Ok, em casos muito extremos, se houver algo que realmente fuja ao controle, o financista toma um anti-depressivo.
"Afinal, para tudo precisa haver
um remédio comprável, palpável, tomável", diz Forbes, que
tem ouvido comentários sobre
"soluções genéticas".
"O que eles mais querem é
comprar a decodificação do
DNA. Vai custar U$ 1.000, dizem. Aí, sim, acontecerá uma
sucessão de orgasmos jubilatórios. Vai dar pra previnir doenças, programar a felicidade e
até agendá-la."
Prótese no psiquismo
Em sua experiência, o presidente da Sociedade Brasileira
de Psicanálise de São Paulo,
Plínio Montagna -e Forbes
também-, identifica os pacientes investidores com Sherman
McCoy, o personagem principal do romance "A Fogueira das
Vaidades", do jornalista americano Tom Wolfe.
McCoy vive para ganhar
muito e gastar tudo, com ítens
que lhe conferem status: mora
em um apartamentaço na rua
mais valorizada de Manhatan,
esbanja cartões de créditos,
tem uma mulher adequada,
uma amante emblemática, e
seus filhos estudam em escolas
particulares caras.
"Num ambiente onde só se
praticam atividades físicas e financeiras, e não existe reflexão,
a questão moral é relativizada.
Tudo pode, tudo se compra, tudo é imagem", diz Montagna.

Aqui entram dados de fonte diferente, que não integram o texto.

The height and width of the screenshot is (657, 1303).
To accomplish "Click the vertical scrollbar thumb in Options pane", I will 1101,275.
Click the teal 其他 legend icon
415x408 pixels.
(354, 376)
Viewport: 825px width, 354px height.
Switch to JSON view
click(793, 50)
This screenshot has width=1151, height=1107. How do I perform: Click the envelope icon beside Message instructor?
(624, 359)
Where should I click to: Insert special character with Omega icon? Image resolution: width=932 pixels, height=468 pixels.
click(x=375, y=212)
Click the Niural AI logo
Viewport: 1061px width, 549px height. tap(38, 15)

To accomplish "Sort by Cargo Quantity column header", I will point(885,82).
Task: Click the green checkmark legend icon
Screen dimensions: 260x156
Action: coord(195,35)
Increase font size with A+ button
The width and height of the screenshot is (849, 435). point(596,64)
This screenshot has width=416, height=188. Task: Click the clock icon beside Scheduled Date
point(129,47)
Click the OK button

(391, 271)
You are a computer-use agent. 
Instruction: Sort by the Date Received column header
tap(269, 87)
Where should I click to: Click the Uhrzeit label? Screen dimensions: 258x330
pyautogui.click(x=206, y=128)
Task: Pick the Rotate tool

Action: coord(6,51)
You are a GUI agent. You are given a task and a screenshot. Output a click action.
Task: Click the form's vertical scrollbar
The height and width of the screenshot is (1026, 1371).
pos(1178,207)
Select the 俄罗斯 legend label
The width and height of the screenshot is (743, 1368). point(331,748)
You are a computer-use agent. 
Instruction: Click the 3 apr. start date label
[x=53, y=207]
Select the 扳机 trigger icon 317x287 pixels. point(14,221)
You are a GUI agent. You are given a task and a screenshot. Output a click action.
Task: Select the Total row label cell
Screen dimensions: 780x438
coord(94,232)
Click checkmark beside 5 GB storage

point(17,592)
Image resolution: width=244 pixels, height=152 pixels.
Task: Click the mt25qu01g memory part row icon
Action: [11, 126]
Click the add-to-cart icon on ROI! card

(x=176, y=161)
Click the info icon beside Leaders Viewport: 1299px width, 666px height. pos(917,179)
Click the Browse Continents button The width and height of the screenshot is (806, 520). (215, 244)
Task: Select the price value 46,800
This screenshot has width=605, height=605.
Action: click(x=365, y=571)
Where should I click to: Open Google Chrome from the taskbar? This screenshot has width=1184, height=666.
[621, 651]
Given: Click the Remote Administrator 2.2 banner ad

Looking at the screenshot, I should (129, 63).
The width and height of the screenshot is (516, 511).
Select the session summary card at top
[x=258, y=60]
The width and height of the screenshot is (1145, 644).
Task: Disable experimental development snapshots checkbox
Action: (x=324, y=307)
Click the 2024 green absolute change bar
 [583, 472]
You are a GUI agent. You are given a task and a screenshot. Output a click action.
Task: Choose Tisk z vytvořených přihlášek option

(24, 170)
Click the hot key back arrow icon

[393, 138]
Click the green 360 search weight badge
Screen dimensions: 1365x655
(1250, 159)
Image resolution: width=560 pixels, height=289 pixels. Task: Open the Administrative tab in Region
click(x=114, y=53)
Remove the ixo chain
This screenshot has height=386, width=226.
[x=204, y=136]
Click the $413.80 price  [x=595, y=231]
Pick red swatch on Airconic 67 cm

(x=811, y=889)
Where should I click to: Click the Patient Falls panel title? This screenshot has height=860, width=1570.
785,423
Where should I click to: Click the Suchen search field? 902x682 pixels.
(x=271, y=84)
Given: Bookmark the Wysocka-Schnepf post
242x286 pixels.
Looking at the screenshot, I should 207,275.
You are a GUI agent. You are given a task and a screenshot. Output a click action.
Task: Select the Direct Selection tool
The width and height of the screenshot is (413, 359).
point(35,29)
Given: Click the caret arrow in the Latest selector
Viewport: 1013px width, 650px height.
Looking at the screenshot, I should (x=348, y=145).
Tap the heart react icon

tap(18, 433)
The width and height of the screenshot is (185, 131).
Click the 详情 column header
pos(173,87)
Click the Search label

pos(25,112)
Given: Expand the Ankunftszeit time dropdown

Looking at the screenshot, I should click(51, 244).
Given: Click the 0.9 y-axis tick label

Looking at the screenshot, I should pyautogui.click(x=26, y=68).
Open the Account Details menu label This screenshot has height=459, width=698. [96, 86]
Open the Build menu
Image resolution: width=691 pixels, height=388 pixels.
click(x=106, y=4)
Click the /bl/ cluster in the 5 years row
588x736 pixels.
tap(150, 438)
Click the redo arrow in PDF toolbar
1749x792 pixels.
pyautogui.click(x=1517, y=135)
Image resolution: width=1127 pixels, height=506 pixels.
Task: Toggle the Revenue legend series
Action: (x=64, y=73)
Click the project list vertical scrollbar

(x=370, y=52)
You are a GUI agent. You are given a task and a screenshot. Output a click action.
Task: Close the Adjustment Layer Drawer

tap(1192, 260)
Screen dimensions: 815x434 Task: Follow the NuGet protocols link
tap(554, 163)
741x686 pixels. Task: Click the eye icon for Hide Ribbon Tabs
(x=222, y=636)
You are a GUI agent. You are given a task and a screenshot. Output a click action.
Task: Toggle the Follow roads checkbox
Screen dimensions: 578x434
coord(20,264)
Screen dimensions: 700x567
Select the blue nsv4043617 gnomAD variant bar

E, como antes do advento da
crise nada poderia inteferir na
aparatosa felicidade do mega-investidor, ele não sabe como
lidar com ela.
"Trata-se de um golpe nos
delírios onipotentes dele, e isso
implica na necessidade do retorno, ou do ingresso, no mundo das relações humanas -que
não podem ser tratadas como
se fossem commodities", diz o
psicanalista.
Até esse momento, é como se
o psiquismo desse paciente
funcionasse graças a uma espécie de "prótese material". Segundo Montagna, é por isso que
a reação ao debacle pode ser
uma idéia ainda mais onisciente, do tipo "sim, podemos prever o futuro".
Direito natural
Basciamente, há dois tipos de
perdedor: o primeiro é aquele
que supervaloriza a perda (pela
importância que dava a tudo o
que tinha).
"Dinheiro é dinheiro e, apesar de seus inúmeros simbolismos subjetivos e intersubjetivos, perdê-lo é perder um valor
em si. Algo que, socialmente,
garante um tipo de segurança",
explica Montagna.
O outro perdedor é aquele
que sempre considerou tudo o
que tinha "um direito natural",
indiscutível. Acha que foi mais
lesado porque perdeu algo que
fazia parte dele, como a possibilidade de andar, falar ou enxergar. "Para muitos, ser rico equivale a ser inteligente", afirma o
psicanalista.
Em todos os casos, quando se
perde muito é preciso fazer a
chamada "elaboração do luto".
Na vivência do psicoterapeuta
Ari Rehfeld, professor e supervisor de clínica psicológica na
PUC, o mega-investidor costuma atravessar esse momento
mais rapidamente que o médio.
A principal razão é que ele
não obceca com a idéia de recuperar o dinheiro perdido. "O
grande especulador sabe que
vai voltar a ter muito, mas é "outro" dinheiro, não aquele que
foi. Então, age como se dissesse: "Vamos enterrar o defunto",
e pronto."
A pior morte
Evidentemente, o defunto
não pode ser tratado de maneira tão prática quando se fala em
perda do vigor sexual -um fantasma quase tão assustador
quanto o do empobrecimento,
concordam os psicanalistas.
Para usar a linguagem do
mercado, o especulador que
optou por um investimento
pessoal "conservador" e, nas
palavras de Jorge Forbes, faz
com a mulher um sexo programado, não perde muito (já que,
como diz o outro, não há muito
que perder).
"A mulher que esse jovem financista escolhe não é necessariamente a que o atrai, e sim
aquela com a qual vai fazer uma
boa dupla social", diz Forbes.
Por sua vez, o investidor ousado, que preferiu optar por
uma aplicação de risco, acha
que pode ignorar o fracasso sexual transando com profissionais. Em seu isolamento, o "dono do mundo" resolve a questão como se fosse apenas uma
necessidade fisiológica.
"Ouço gente que freqüenta
puteiro quase todo dia", conta
Cristiano Nabuco. É nesse ponto, diz Ari Rehfeld, que fica visível para o próprio analisando o
quão fetichista é sua relação
com o dinheiro. E, bom, aí só
resta rezar para a crise (a financeira) acabar logo.